I invite you to listen too.

Wishing you balance,

Nancy






Sunday, June 12, 2011

My Traveling Altar





This weekend Shannon Halligan, L-CAT and I co-led a workshop called, "Awakening to Possibility With a Traveling Pocket Altar."  I became interested in the idea of identifying and inviting change into one's life when I attended a vision board workshop earlier in the year.  During that event, as I sat leafing through magazines, cutting and pasting my collage of things I wished for my future to hold, the idea to create my own workshop began to form.  The social setting of that early January gathering was fun and inspiring, for certain, however, I sensed that this idea of envisioning one's life could be carried further, that there was a rich potential for a workshop that was deeply reflective.   Discussing this with Shannon, she introduced the idea of creating a traveling altar which she described to me as a small decorated box filled with meaningful items that can fit in a pocket or bag, so that it can travel with you.  I loved the idea and suggested that a centering meditation and mindful movement session before creating the altars might lay fertile ground for ideas.  Thus, the idea for the workshop was born.


Yesterday's workshop was a relaxed, creative and inspiring morning of meditation, movement, dream making, art making and discussion.


But that isn't what I want to talk about.  We will offer this workshop again and I will talk it up then.  I will encourage you to come and will send you many invites.  You will be made well aware of why you should take this particular workshop.  And you should take this workshop.   But that isn't what I want to talk about.

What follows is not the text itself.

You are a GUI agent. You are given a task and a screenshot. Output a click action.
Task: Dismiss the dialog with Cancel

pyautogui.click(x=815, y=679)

What I want to talk about is MY traveling altar.  I had a bit of a vision of what I might want to include before hand.  One of my friends had introduced the idea of writing affirmations on her phone- things that she wanted in her life.  I loved the idea and copied it.  My smart phone has meaningful messages on the screens, reminders to practice gratitude along with reassurances and visions such as, "You have all the time you need," and "Decisions are made with ease."  At the workshop, I realized that my phone messages are a form of an altar- a collection of ideas that are important to me- ideas I place on high. 


I imagined my altar box to include objects that represented love, financial security, creative expression, yoga, a thriving massage practice- the things that I put on the vision board I had made earlier and on my telephone altar.  When I do finish filling my traveling altar, I am sure it will have ephemera that will represent all of that, but the altar box itself took on a direction that I didn't expect. 

I found myself thumbing through travel magazines, my fingers reaching for travel themed collage paper and cutting out maps.  And when I heard another woman read the phrase, "We are not in Kansas anymore," from a tin of movie themed magnetic words, I, the girl who grew up in Kansas, pounced on it.  My altoid box turned traveling altar is covered with a maps, passport stamps and images of postcards.  A traveling traveling altar!  Who knew that I had the travel bug?  Recently I renewed my passport, but I did so without any emotion or fantasy.  Passport renewal was just an item on my to do list; it seemed like just another something that had to be done.  During the workshop, however, the dream of world travel was awakened!  For so many years, money and circumstances have made travel unrealistic.  And even though I have no plan for world travel right now, what I have realized from my other envisioning projects, that once a seed has been planted, things do begin to shift and what might start off feeling like a crazy dream can slowly begin to feel very possible.

Other participants spoke of the same phenomenon- that their altars took on a different direction than they expected.   Since we took time to become fully present in our bodies before we started our creative work, it doesn't really surprise me.  The body is ripe with wisdom and when we tune inward and pay attention, we can reap the harvest.